Education

Le Parlement a adopté définitivement le projet de loi pour une École de la confiance

Le 4 juillet, le Sénat a examiné les conclusions de la commission mixte paritaire sur le projet de loi pour une école de la confiance. Il a ensuite définitivement adopté le projet de loi, dans sa rédaction issue du texte de la commission mixte paritaire.  (En savoir plus sur les dispositions adoptées)

Le groupe communiste, républicain, citoyen et écologiste a voté contre. Explication de vote par Céline Brulin, sénatrice de Seine-Maritime (groupe CRCE)

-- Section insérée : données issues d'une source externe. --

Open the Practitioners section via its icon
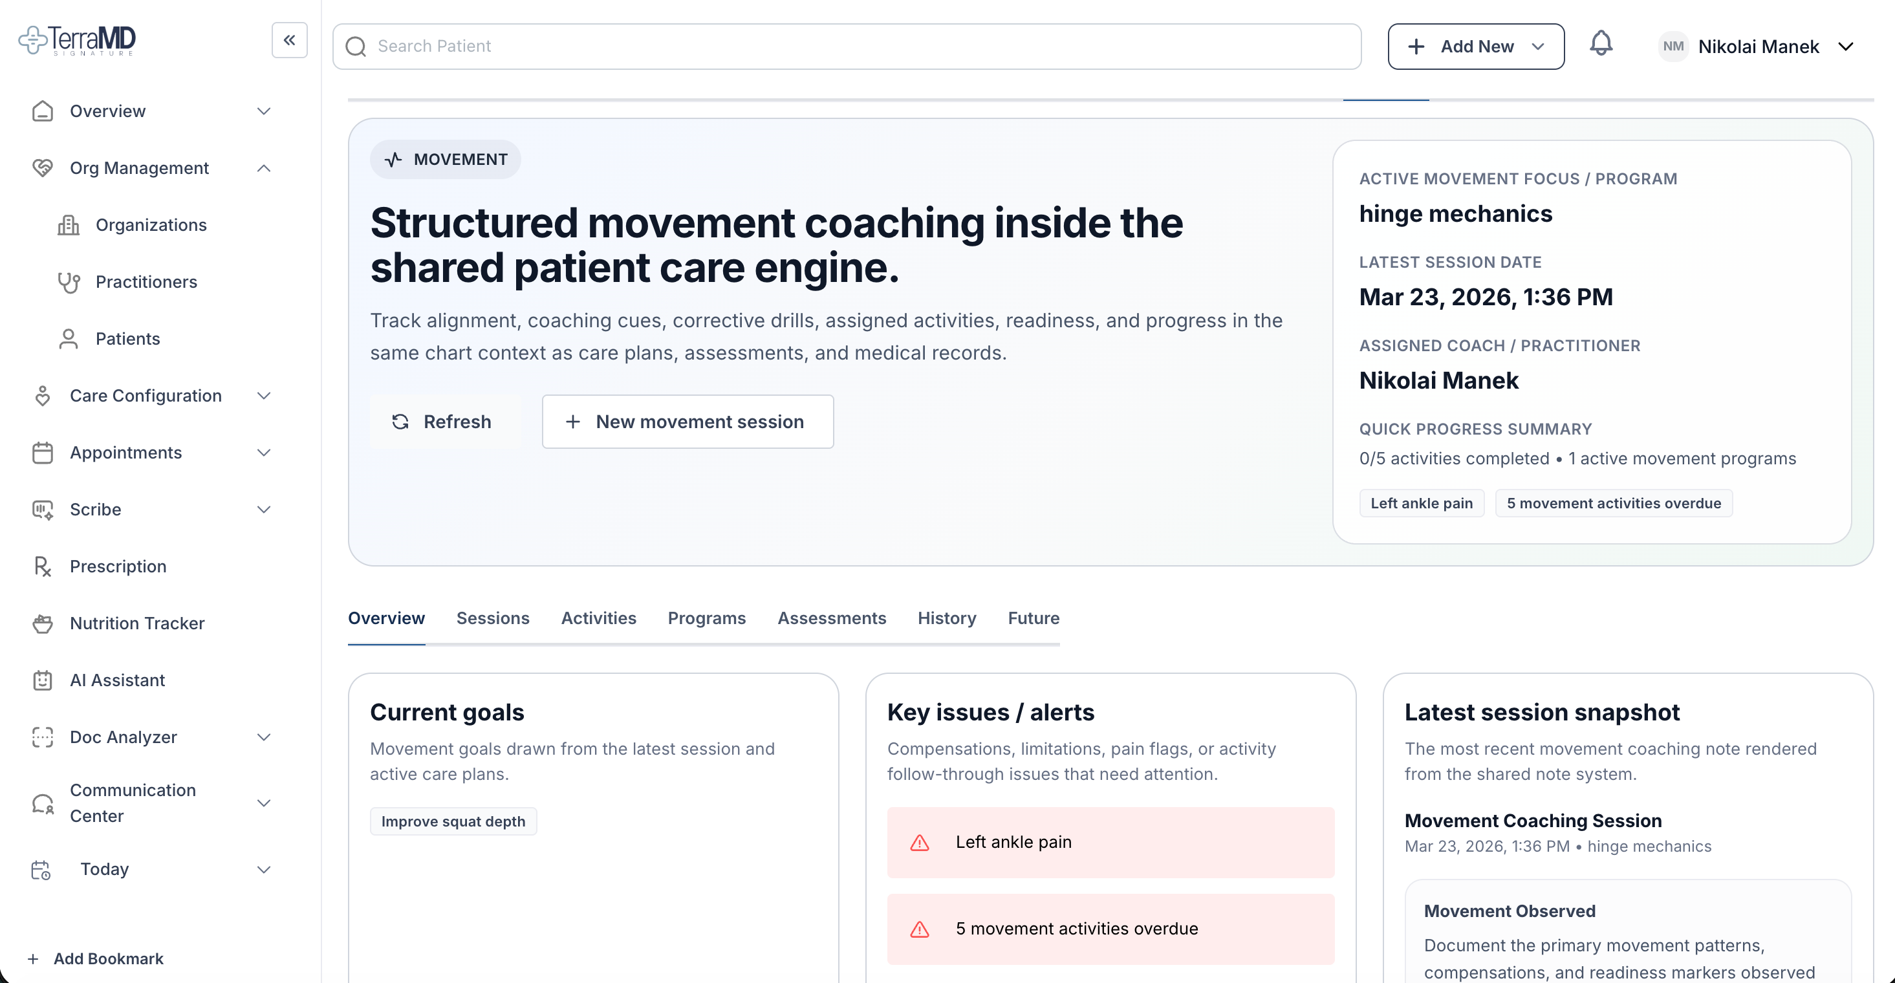The image size is (1895, 983). coord(68,282)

« Pas moins de 362 écoles seront fermées à la rentrée. Aucune sans l’accord du maire, a promis le président de la République, mais à force de baisse des dotations, de pressions plus ou moins amicales, certains se résignent, d’autres se tournent vers la justice. Monsieur le ministre, vous aviez pourtant promis le dialogue… L’Association des maires ruraux a montré que depuis trente ans le nombre d’écoles avait diminué quatre fois plus que le nombre d’enfants. Aujourd’hui, ces fermetures deviennent insupportables. Seul motif de réjouissance, la forte mobilisation a eu raison des établissements publics locaux des savoirs fondamentaux (EPLSF) qui auraient accéléré l’affaiblissement du service public de l’éducation dans nos territoires. Contrairement aux annonces du président de la République, la généralisation des classes à moins de 24 élèves en grande section, CP et CE1 ne sera pas pour cette rentrée. À Rouen, des classes de maternelle comptent 30 élèves ! La scolarisation à 3 ans aura des conséquences budgétaires pour les communes. Dans l’académie de Rouen, 45 postes en moins étaient offerts au concours de professeur des écoles par rapport à l’an dernier. Au plan national, ce sont 800 postes qui ne sont pas pourvus, preuve de la dégradation de l’attractivité du métier. Aucune de nos craintes n’est levée sur le sort des assistants d’éducation qui risquent de ne plus avoir de tuteurs. Dans ce contexte de pénurie organisée, ils pourraient se retrouver seuls devant une classe. Si la formation continue des enseignants hors temps de travail a été supprimée, un décret permet de réquisitionner les enseignants sur leur temps de vacances. Sur l’école inclusive, nous craignons que les petites avancées pour les AVS et AESH se heurtent à la réalité. Malgré la circulaire imposant des contrats de trois ans, certaines académies continuent de faire signer des contrats d’un an. La rentrée s’annonce chaotique pour les AESH. Enfin, un mot sur les établissements d’enseignement international, institutions élitistes et discriminantes, illustration d’une école à deux vitesses. C’est une stratégie des élites pour mieux contrôler leur reproduction sociale. Ce n’est pas moi qui le dis, mais l’historien Arnaud Teyssier dans le Figaro ! Si ce texte a été voté dans les deux chambres, le pays – acteurs de l’éducation, élus locaux, parents – ne l’a pas accepté et se mobilise. C’est pourquoi le groupe CRCE votera contre ce texte ».